Former House speaker Newt Gingrich (Ga.), carrying momentum from his Saturday win in the South Carolina primary, is within one point of Mitt Romney in the latest national tracking poll from Gallup, our polling team reports:
One week ago, Mitt Romney amassed a record 23-point lead in Gallup tracking polls. But in the latest poll released Monday, the former Massachusetts governor’s advantage has evaporated to a single percentage point among Republican-leaning registered voters, as the former House speaker has surged yet again after falling hard in late December. Romney now stands at 29 percent to Gingrich’s 28 percent, a difference that is within the poll’s margin of error.
While there is no national Republican primary and such polls seem to have become a trailing indicator of the latest state-level contests, the Gallup poll demonstrates that Romney has lost ground in the majority of the country where voters will host primaries and caucuses in the coming months.
It also demonstrates that Gingrich’s surging popularity after two well-received debate performances took place not just in South Carolina - where he won Saturday’s primary - but across the U.S. In South Carolina, Gingrich beat Romney by 50 to 22 percent among voters who said debates were an important factor in their vote, according to network exit polls.
Gingrich’s South Carolina win came with a much higher percentage of votes among women than pundits were predicting, Amy Gardner blogged in She the People:
“Republican women don’t vote for cheaters, period,” one Republican strategist in Washington said in an interview a few days before the South Carolina primary. The strategist, who requested anonymity to speak candidly, echoed long-held conventional wisdom and years of electoral results showing that women, in particular, are less likely to vote for political candidates with a history of marital infidelity.
Gingrich has faced a gender gap for much of the election cycle, and he attracted significantly weaker support among women than men as recently as early last week in South Carolina. Most analysts attributed this to his tumultuous personal life, which includes three marriages and multiple extra-marital affairs, including one, during his second marriage and while he was House speaker, with the woman, Callista Bisek, who
Republican U.S. presidential candidate and former House Speaker Newt Gingrich celebrates backstage with his wife. Callista, and his supporters after his speech at his South Carolina Primary election night rally in Columbia, S.C. (Eric Thayer - Reuters)became his third wife.
Voters were reminded of that personal history just a few days before the primary, when a sensational interview aired on ABC with Gingrich’s second wife, Marianne, in which she accused Gingrich of asking her for an “open marriage” during the 1990s. The interview only heightened the expectation that Gingrich would not do well among women voters.

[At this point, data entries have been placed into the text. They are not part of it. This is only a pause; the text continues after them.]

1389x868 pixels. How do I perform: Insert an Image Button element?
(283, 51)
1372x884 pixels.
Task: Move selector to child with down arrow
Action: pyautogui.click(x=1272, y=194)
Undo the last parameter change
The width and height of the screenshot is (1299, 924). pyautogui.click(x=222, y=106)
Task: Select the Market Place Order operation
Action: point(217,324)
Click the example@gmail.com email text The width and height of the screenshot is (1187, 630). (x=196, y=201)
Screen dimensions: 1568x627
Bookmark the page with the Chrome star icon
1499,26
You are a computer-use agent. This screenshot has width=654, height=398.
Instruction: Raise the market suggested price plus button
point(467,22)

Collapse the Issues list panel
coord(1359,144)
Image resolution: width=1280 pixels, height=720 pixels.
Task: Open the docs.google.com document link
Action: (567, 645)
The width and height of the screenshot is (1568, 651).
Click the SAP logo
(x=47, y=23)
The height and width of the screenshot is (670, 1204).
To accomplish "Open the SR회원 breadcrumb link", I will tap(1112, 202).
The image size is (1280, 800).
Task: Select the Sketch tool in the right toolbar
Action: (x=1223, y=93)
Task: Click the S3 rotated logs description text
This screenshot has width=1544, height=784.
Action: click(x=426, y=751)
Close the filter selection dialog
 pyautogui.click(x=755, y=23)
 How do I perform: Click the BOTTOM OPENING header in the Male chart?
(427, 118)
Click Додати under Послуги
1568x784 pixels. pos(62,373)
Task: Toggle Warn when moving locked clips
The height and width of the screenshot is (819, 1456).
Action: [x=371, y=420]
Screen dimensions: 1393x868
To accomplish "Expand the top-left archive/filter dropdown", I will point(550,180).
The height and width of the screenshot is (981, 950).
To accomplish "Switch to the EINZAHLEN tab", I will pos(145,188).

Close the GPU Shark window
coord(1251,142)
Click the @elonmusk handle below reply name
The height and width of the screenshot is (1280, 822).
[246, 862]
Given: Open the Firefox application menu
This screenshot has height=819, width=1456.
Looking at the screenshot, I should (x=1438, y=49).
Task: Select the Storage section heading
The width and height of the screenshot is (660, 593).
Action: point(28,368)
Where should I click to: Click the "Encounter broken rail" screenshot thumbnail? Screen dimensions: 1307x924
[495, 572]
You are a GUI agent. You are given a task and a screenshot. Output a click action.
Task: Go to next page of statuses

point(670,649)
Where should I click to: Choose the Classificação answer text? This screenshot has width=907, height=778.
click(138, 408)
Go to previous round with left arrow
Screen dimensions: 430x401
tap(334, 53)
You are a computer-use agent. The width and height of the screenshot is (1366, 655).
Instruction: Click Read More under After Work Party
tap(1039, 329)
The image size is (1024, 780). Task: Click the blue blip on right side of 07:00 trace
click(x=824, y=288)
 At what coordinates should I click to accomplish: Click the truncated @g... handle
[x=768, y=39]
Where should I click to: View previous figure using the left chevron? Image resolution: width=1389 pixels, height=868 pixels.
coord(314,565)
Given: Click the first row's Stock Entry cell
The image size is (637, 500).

But something else entirely happened Saturday night in South Carolina: According to exit polls, Gingrich got nearly as much support from women as men. He won among married women, single women and evangelical women .He did beat other candidates by a somewhat larger margin among men, but he was tops among women as well, including 41 to 28 percent win over Romney among married women.
These results not only shed light on how Gingrich prevailed so widely in South Carolina; they also suggest that Gingrich may have dispensed with a topic long thought to be a huge weakness for him. That possibility may also force a rethinking by allies of former Massachusetts governor Mitt Romney, who have been attacking Gingrich on the issue of character for weeks.
The Romney campaign is fighting to reclaim its solid footing, primarily through casting doubt about Gingrich’s record and character ahead of the Florida primary, Philip Rucker reported:
A combative Mitt Romney on Monday broadened his call for Newt Gingrich to release records from his work as a consultant, speculating that those documents and records from a House ethics investigation from his time as speaker could show “potentially wrongful activity of some kind.”
“We could see an October surprise a day from Newt Gingrich,” Romney told reporters at a media availability here. “And so let’s see the records from the ethics investigation, let’s see what they show. Let’s see who his clients were at the time he was lobbying Republican congressmen for Medicare Part D.
“Was he working or were his entities working with any health-care companies that could’ve benefited from that? That could represent not just evidence of lobbying but potentially wrongful activity of some kind.”
He offered no evidence that he knew of wrongful activity by Gingrich. Nor did his advisers when pressed by reporters. The allegation was the latest sign that Romney is searching furiously for a way to blunt Gingrich’s momentum, coming after his surprise win Saturday in the South Carolina primary.
Romney and his campaign surrogates hope to place Gingrich on the defensive heading into Monday night’s NBC Republican presidential candidate debate here, and the Florida primary next Tuesday.
“He said in a debate, actually, that people who profited from the failed model of Freddie Mac and Fannie Mae ought to give back their money,” Romney said. “Well, the speaker made $1.7 million in his enterprises from providing services to Freddie Mac. He ought to give it back.”
Campaign officials said Romney will air a television advertisement in Florida this week that attacks Gingrich over his ties with the housing giant. Titled “Florida Families,” the ad begins with a narrator saying, “While Florida families lost everything in the housing crisis, Newt Gingrich cashed in. Gingrich was paid over $1.6 million by the scandal-ridden agency that helped create the crisis.”